Write out the records below line for line, unchanged.
## begin Data for processing
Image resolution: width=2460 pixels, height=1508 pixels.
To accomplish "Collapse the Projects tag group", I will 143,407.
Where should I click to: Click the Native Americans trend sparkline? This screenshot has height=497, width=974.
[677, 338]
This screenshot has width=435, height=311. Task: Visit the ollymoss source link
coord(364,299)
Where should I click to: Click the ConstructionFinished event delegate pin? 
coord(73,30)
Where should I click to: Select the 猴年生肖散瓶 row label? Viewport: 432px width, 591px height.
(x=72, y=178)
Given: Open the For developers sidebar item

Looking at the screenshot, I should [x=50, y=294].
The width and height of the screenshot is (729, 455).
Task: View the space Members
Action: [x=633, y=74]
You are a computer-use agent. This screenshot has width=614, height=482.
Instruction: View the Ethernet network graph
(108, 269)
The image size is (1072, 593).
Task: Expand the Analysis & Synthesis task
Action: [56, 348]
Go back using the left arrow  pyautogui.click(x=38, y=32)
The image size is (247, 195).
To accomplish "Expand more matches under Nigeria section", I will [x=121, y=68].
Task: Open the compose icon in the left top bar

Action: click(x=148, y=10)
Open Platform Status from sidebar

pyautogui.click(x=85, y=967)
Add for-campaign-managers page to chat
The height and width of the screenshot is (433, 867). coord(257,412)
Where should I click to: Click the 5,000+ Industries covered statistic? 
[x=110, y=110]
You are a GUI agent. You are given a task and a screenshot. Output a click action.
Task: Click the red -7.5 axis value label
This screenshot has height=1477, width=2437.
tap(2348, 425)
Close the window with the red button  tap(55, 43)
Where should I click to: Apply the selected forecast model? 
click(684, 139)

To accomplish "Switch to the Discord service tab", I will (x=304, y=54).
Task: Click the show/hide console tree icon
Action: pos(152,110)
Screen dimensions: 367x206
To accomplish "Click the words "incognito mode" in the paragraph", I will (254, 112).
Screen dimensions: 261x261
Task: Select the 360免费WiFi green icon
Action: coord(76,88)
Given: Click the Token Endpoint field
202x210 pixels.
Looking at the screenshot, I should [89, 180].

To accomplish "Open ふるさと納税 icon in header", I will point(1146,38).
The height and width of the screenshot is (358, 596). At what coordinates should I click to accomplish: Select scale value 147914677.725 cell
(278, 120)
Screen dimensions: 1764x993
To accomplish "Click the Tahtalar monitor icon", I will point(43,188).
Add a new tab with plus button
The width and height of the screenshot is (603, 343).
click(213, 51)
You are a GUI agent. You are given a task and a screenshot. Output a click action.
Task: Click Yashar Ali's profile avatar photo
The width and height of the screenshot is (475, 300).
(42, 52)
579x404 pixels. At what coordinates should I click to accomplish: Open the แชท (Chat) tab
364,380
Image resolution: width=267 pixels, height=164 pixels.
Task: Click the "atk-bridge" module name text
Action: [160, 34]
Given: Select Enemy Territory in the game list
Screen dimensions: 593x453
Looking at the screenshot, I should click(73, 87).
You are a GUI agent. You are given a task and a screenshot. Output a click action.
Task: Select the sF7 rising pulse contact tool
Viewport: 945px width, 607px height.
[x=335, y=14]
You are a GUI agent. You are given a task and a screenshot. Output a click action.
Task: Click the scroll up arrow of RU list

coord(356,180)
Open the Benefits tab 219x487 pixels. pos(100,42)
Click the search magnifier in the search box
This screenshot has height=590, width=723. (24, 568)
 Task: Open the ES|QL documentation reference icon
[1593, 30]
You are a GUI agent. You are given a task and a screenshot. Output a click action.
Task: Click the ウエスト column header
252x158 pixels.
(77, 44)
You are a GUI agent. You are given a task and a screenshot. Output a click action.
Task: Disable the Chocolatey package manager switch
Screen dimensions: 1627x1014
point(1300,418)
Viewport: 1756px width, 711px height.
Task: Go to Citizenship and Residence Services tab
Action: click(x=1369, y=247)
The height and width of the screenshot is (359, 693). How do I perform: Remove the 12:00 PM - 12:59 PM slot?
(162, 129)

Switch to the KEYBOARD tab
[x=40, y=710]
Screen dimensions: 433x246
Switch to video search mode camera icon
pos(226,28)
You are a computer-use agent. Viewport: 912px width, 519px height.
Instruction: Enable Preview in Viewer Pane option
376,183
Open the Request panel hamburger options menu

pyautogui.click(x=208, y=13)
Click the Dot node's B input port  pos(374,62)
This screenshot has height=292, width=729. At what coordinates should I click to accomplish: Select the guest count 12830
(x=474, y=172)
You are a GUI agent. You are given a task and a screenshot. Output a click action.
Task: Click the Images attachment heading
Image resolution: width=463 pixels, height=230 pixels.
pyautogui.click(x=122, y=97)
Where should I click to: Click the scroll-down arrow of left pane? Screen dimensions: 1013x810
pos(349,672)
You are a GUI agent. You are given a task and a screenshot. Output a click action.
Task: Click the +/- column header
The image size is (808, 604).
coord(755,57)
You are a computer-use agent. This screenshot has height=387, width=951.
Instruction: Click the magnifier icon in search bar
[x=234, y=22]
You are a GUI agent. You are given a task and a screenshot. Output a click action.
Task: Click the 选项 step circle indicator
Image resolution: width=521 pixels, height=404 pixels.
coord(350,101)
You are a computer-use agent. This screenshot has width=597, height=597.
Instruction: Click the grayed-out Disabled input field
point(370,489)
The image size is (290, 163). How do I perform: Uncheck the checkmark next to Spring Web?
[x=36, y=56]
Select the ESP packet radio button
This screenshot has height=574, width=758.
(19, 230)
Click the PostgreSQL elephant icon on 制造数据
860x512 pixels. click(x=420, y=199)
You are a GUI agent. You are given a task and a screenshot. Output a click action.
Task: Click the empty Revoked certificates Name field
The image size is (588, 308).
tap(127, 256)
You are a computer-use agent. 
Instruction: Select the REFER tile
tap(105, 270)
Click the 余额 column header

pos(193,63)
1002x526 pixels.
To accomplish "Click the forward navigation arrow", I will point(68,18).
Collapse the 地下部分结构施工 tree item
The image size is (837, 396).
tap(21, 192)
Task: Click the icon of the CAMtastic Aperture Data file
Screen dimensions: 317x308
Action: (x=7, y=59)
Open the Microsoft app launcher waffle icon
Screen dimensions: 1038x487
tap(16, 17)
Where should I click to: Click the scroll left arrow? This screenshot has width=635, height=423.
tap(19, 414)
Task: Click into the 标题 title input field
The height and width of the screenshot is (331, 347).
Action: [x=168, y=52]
## end Data for processing
● **Expected answer**:
Image resolution: width=2460 pixels, height=1508 pixels.
To accomplish "Collapse the Projects tag group", I will 143,407.
Where should I click to: Click the Native Americans trend sparkline? This screenshot has height=497, width=974.
[677, 338]
This screenshot has width=435, height=311. Task: Visit the ollymoss source link
coord(364,299)
Where should I click to: Click the ConstructionFinished event delegate pin? 
coord(73,30)
Where should I click to: Select the 猴年生肖散瓶 row label? Viewport: 432px width, 591px height.
(x=72, y=178)
Given: Open the For developers sidebar item

Looking at the screenshot, I should [x=50, y=294].
The width and height of the screenshot is (729, 455).
Task: View the space Members
Action: [x=633, y=74]
You are a computer-use agent. This screenshot has width=614, height=482.
Instruction: View the Ethernet network graph
(108, 269)
The image size is (1072, 593).
Task: Expand the Analysis & Synthesis task
Action: [56, 348]
Go back using the left arrow  pyautogui.click(x=38, y=32)
The image size is (247, 195).
To accomplish "Expand more matches under Nigeria section", I will [x=121, y=68].
Task: Open the compose icon in the left top bar

Action: click(x=148, y=10)
Open Platform Status from sidebar

pyautogui.click(x=85, y=967)
Add for-campaign-managers page to chat
The height and width of the screenshot is (433, 867). coord(257,412)
Where should I click to: Click the 5,000+ Industries covered statistic? 
[x=110, y=110]
You are a GUI agent. You are given a task and a screenshot. Output a click action.
Task: Click the red -7.5 axis value label
This screenshot has height=1477, width=2437.
tap(2348, 425)
Close the window with the red button  tap(55, 43)
Where should I click to: Apply the selected forecast model? 
click(684, 139)

To accomplish "Switch to the Discord service tab", I will (x=304, y=54).
Task: Click the show/hide console tree icon
Action: pos(152,110)
Screen dimensions: 367x206
To accomplish "Click the words "incognito mode" in the paragraph", I will (254, 112).
Screen dimensions: 261x261
Task: Select the 360免费WiFi green icon
Action: coord(76,88)
Given: Click the Token Endpoint field
202x210 pixels.
Looking at the screenshot, I should [89, 180].

To accomplish "Open ふるさと納税 icon in header", I will point(1146,38).
The height and width of the screenshot is (358, 596). At what coordinates should I click to accomplish: Select scale value 147914677.725 cell
(278, 120)
Screen dimensions: 1764x993
To accomplish "Click the Tahtalar monitor icon", I will point(43,188).
Add a new tab with plus button
The width and height of the screenshot is (603, 343).
click(213, 51)
You are a GUI agent. You are given a task and a screenshot. Output a click action.
Task: Click Yashar Ali's profile avatar photo
The width and height of the screenshot is (475, 300).
(42, 52)
579x404 pixels. At what coordinates should I click to accomplish: Open the แชท (Chat) tab
364,380
Image resolution: width=267 pixels, height=164 pixels.
Task: Click the "atk-bridge" module name text
Action: [160, 34]
Given: Select Enemy Territory in the game list
Screen dimensions: 593x453
Looking at the screenshot, I should click(73, 87).
You are a GUI agent. You are given a task and a screenshot. Output a click action.
Task: Select the sF7 rising pulse contact tool
Viewport: 945px width, 607px height.
[x=335, y=14]
You are a GUI agent. You are given a task and a screenshot. Output a click action.
Task: Click the scroll up arrow of RU list

coord(356,180)
Open the Benefits tab 219x487 pixels. pos(100,42)
Click the search magnifier in the search box
This screenshot has height=590, width=723. (24, 568)
 Task: Open the ES|QL documentation reference icon
[1593, 30]
You are a GUI agent. You are given a task and a screenshot. Output a click action.
Task: Click the ウエスト column header
252x158 pixels.
(77, 44)
You are a GUI agent. You are given a task and a screenshot. Output a click action.
Task: Disable the Chocolatey package manager switch
Screen dimensions: 1627x1014
point(1300,418)
Viewport: 1756px width, 711px height.
Task: Go to Citizenship and Residence Services tab
Action: click(x=1369, y=247)
The height and width of the screenshot is (359, 693). How do I perform: Remove the 12:00 PM - 12:59 PM slot?
(162, 129)

Switch to the KEYBOARD tab
[x=40, y=710]
Screen dimensions: 433x246
Switch to video search mode camera icon
pos(226,28)
You are a computer-use agent. Viewport: 912px width, 519px height.
Instruction: Enable Preview in Viewer Pane option
376,183
Open the Request panel hamburger options menu

pyautogui.click(x=208, y=13)
Click the Dot node's B input port  pos(374,62)
This screenshot has height=292, width=729. At what coordinates should I click to accomplish: Select the guest count 12830
(x=474, y=172)
You are a GUI agent. You are given a task and a screenshot. Output a click action.
Task: Click the Images attachment heading
Image resolution: width=463 pixels, height=230 pixels.
pyautogui.click(x=122, y=97)
Where should I click to: Click the scroll-down arrow of left pane? Screen dimensions: 1013x810
pos(349,672)
You are a GUI agent. You are given a task and a screenshot. Output a click action.
Task: Click the +/- column header
The image size is (808, 604).
coord(755,57)
You are a computer-use agent. This screenshot has height=387, width=951.
Instruction: Click the magnifier icon in search bar
[x=234, y=22]
You are a GUI agent. You are given a task and a screenshot. Output a click action.
Task: Click the 选项 step circle indicator
Image resolution: width=521 pixels, height=404 pixels.
coord(350,101)
You are a computer-use agent. This screenshot has width=597, height=597.
Instruction: Click the grayed-out Disabled input field
point(370,489)
The image size is (290, 163). How do I perform: Uncheck the checkmark next to Spring Web?
[x=36, y=56]
Select the ESP packet radio button
This screenshot has height=574, width=758.
(19, 230)
Click the PostgreSQL elephant icon on 制造数据
860x512 pixels. click(x=420, y=199)
You are a GUI agent. You are given a task and a screenshot. Output a click action.
Task: Click the empty Revoked certificates Name field
The image size is (588, 308).
tap(127, 256)
You are a computer-use agent. 
Instruction: Select the REFER tile
tap(105, 270)
Click the 余额 column header

pos(193,63)
1002x526 pixels.
To accomplish "Click the forward navigation arrow", I will point(68,18).
Collapse the 地下部分结构施工 tree item
The image size is (837, 396).
tap(21, 192)
Task: Click the icon of the CAMtastic Aperture Data file
Screen dimensions: 317x308
Action: (x=7, y=59)
Open the Microsoft app launcher waffle icon
Screen dimensions: 1038x487
tap(16, 17)
Where should I click to: Click the scroll left arrow? This screenshot has width=635, height=423.
tap(19, 414)
Task: Click into the 标题 title input field
The height and width of the screenshot is (331, 347).
Action: [x=168, y=52]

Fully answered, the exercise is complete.